Cliff later learned that the diversion program was unlawful and joined a group of Wabasha County residents in a lawsuit against both the state and Wabasha County. A Fillmore County judge agreed, and issued a permanent injunction against the program earlier this week.
The Safe Driving Class, established in 2003, has collected more than $400,000 in class fees from those accused of petty misdemeanor driving offenses, lining county coffers instead of state tax accounts — where ticket fines would have been deposited had offenders been forced to pay for a citation instead of the class. The program was repeatedly described as unlawful by reports generated by the state auditor, but the state did not intervene, and the county chose to continue the program for years.
Current Wabasha County Commissioners Debra Roschen and David Harms, along with former Wabasha County Board member Merl Norman and Cliff, filed the suit against Wabasha County, Wabasha County Sheriff Rodney Bartsh in his official capacity, the sheriff's department, Wabasha County Auditor-Treasurer Denise M. Anderson in her official capacity, the auditor-treasurer's office, the state of Minnesota, the Minnesota Office of Attorney General, Minnesota Attorney General Lori Swanson in her official capacity, the Minnesota Office of the State Auditor, and Minnesota Auditor Rebecca Otto in her official capacity.
Judge James A. Fabian, in his ruling issued Monday, dismissed all claims against the state and state officials, but enjoined the sheriff from continuing the program and agreed to hear other claims against Wabasha County and county officials during an upcoming review hearing.
The State Auditor's Office issued opinions in 2004, 2009, 2010, and 2012, stating that the driving program violated state law, but the state did not intervene with the county program. Fabian's ruling indicated that while state officials had acknowledged the program was not in accordance with the law, the state has discretion to determine when to take action.
"No matter how frustrating the state's inaction may be, there is no conflict of issues between plaintiffs and the state defendants," wrote Fabian in his ruling. "For whatever reason, the state has chosen to take no action against the alleged traffic diversion programs in the state."
Minnesota statutes do allow for some types of criminal diversion programs that allow offenders to avoid the most serious sentences in exchange for treatment or other rehabilitation. However, the statute does not allow for such programs for those accused of petty misdemeanors, Fabian wrote.
Fabian also dismissed plaintiffs' claims that the program resulted in the unlawful disbursement of public money, ruling that, because the funds generated by the program were not considered taxes, plaintiffs had a lack of standing to prove that public money was unlawfully disbursed. The funds from the program, according to court records, were used for sheriff's department training and equipment.
Driving laws generate fines and fees for the state, Fabian explained in his ruling. "The continuation of a program that is not legally supported could cause not only Wabasha [County] taxpayers irreparable injury, but citizens of the state," he wrote. "In addition, out-of-state individuals cited for speeding in Wabasha County are not entitled to the same treatment as individuals in or around Wabasha County.
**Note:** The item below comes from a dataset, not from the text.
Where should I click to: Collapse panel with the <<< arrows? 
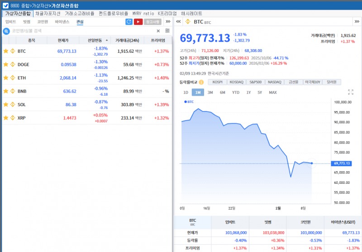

The potential equal protection violation and the possible consequences from the state of Minnesota for the loss of fees or fines could cause great and irreparable injury to plaintiffs and similarly-situated taxpayers."
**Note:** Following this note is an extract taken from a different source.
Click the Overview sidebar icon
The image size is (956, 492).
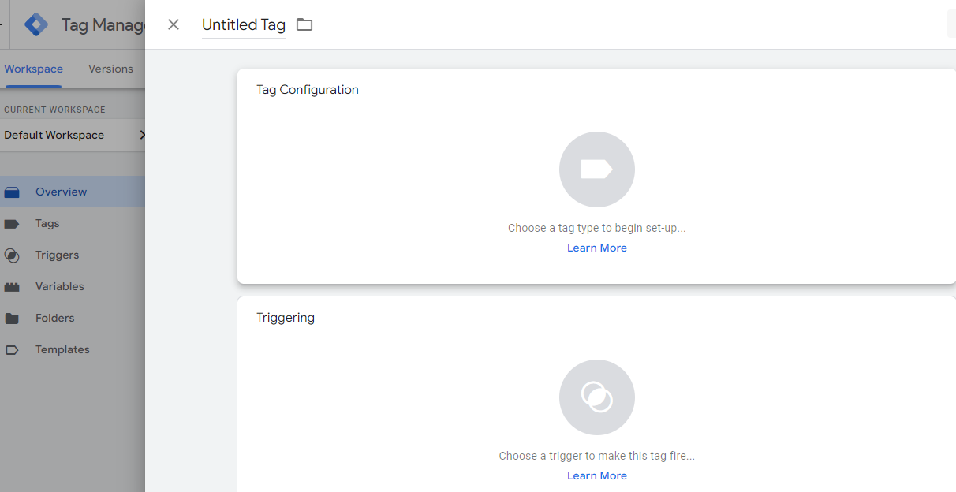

Fabian wrote that an injunction was necessary, because if he chose simply to declare the program illegal, it "would do no more than the state of Minnesota's auditor report has done. There is no other available remedy that would protect taxpayers from an illegal action being carried out by public officials."
The plaintiffs allege that both the Wabasha County Sheriff and County Attorney "continually misled the Wabasha County Board of Commissioners regarding the program," according to court records. Roschen and Harms attempted to pass a County Board resolution to bring the program into compliance with the law in August 2013, but the effort failed. "Because our colleagues on the board were unwilling to even discuss the class during a board meeting, we were left with two choices," said Harms. "As elected commissioners, we could continue to knowingly break the law, or we could have this matter resolved in court."